[What you will do] The reader should set down exactly the lines from the one containing "You are a GUI" through the last line of the material, omitting every picture.
(Records for the task Opens)
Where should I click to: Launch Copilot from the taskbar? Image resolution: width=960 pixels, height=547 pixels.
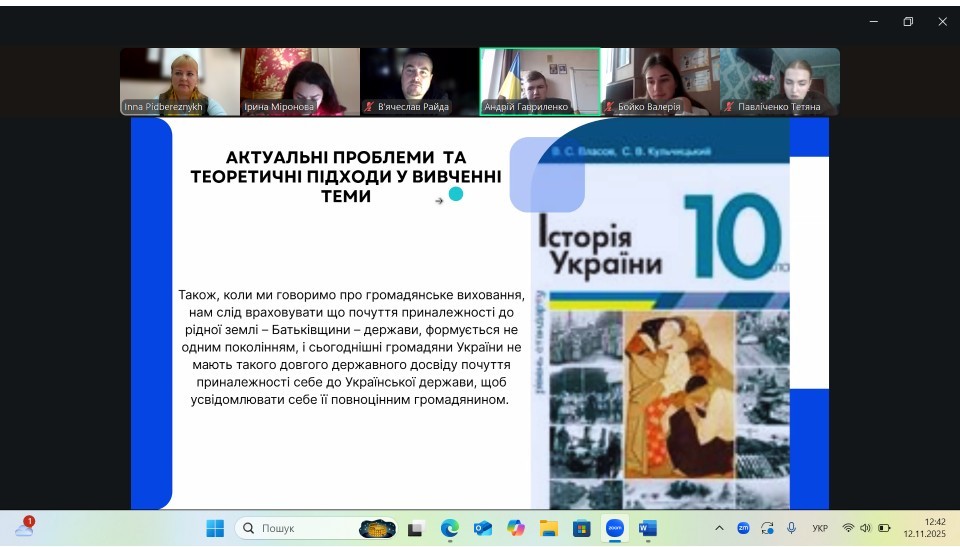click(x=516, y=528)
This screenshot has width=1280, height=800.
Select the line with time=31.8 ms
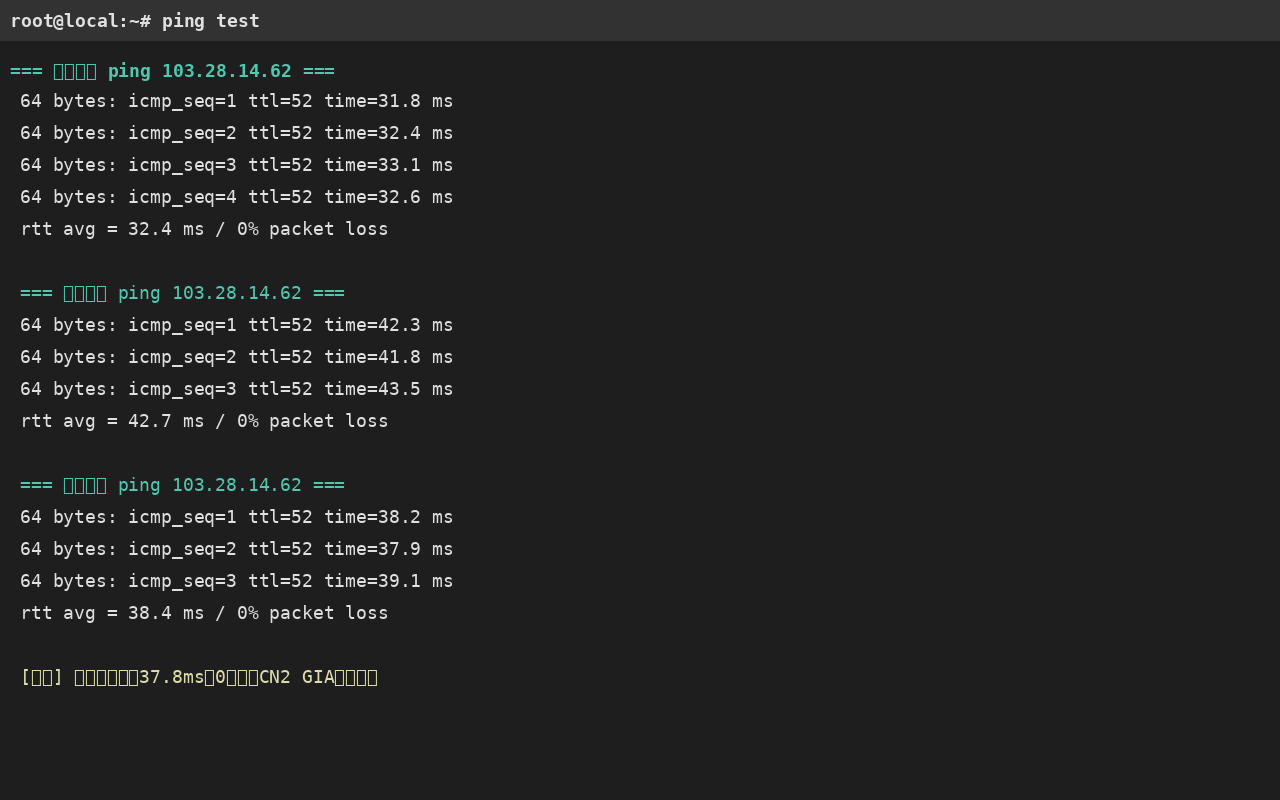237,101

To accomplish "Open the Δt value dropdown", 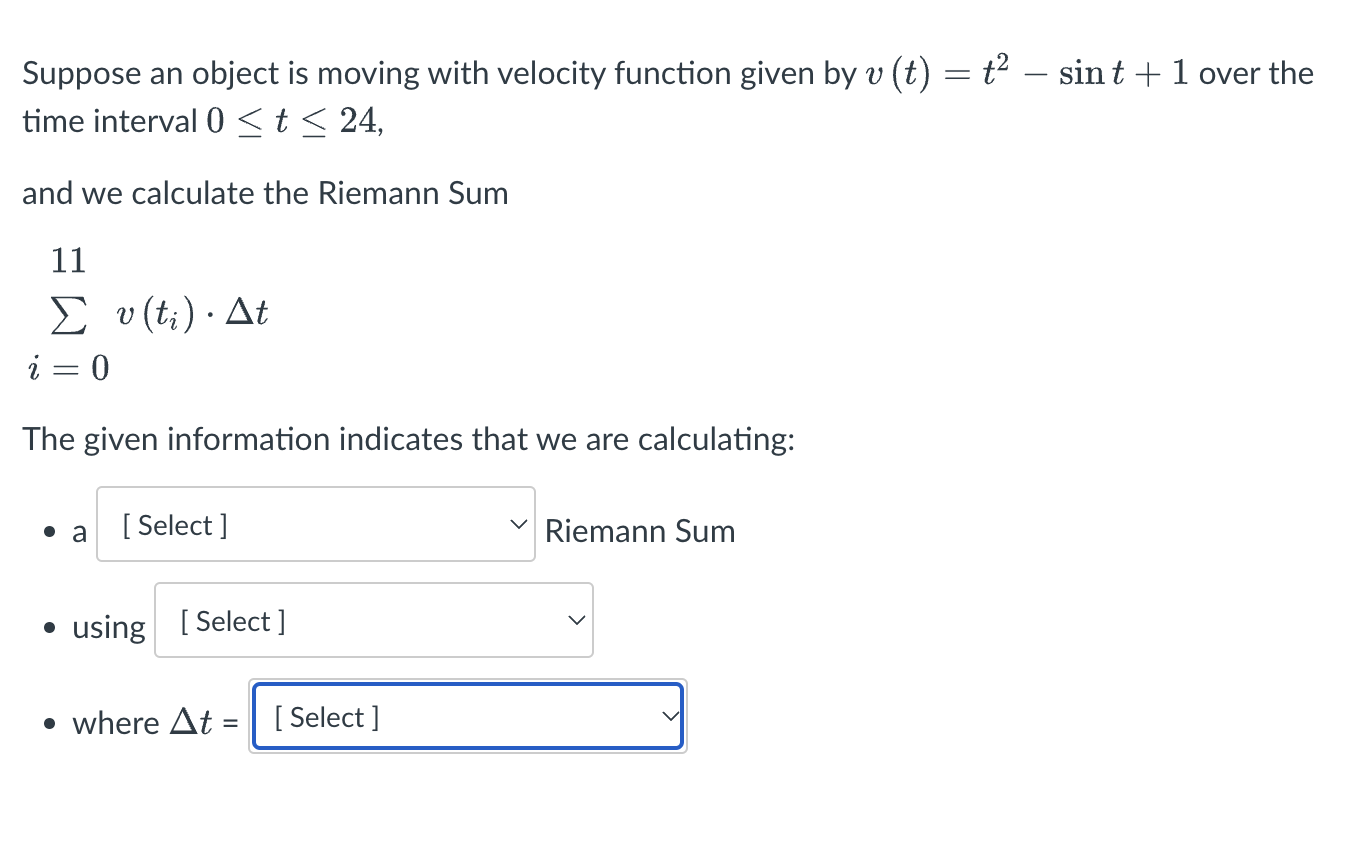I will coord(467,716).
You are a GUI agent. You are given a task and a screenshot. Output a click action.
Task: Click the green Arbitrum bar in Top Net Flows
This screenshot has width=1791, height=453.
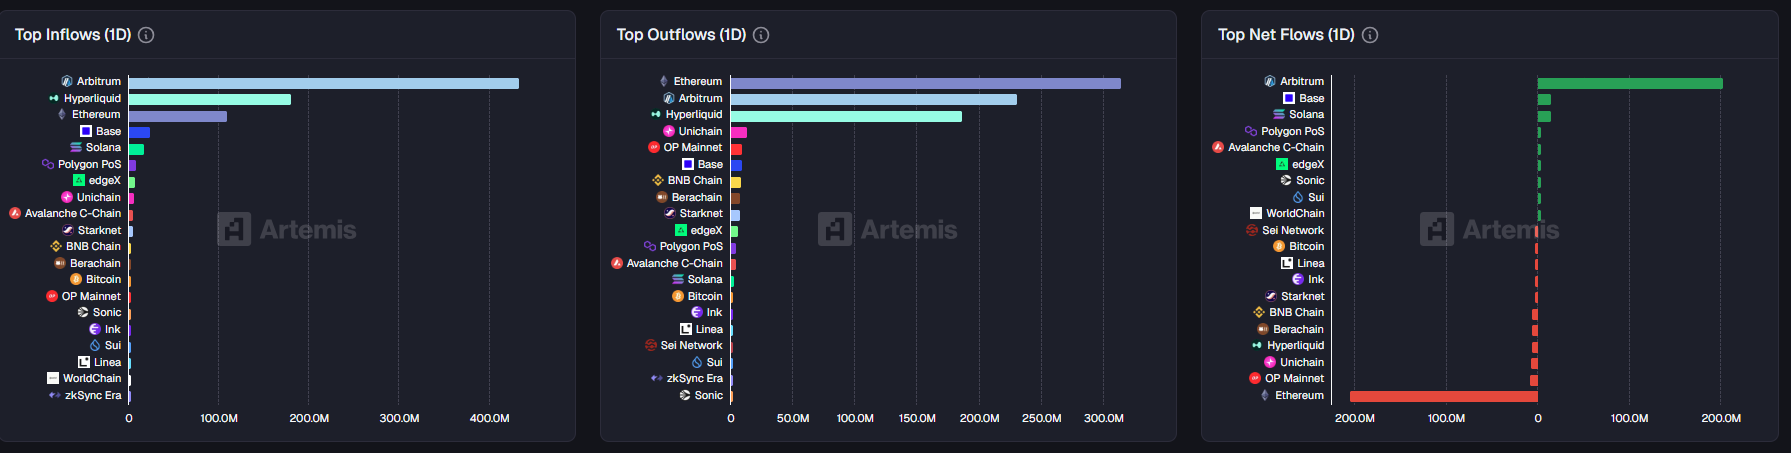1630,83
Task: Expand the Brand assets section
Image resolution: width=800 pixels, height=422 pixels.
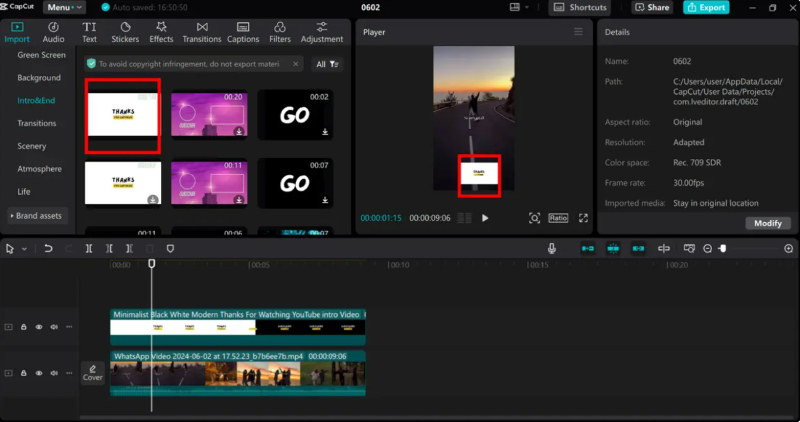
(Records for the task Closes)
[Solution for this problem]
You are a GUI agent. You are given a task and a screenshot. Output a click action.
Task: Click the green Arbitrum bar in Top Net Flows
This screenshot has width=1791, height=453.
1630,83
Task: Expand the Brand assets section
Image resolution: width=800 pixels, height=422 pixels.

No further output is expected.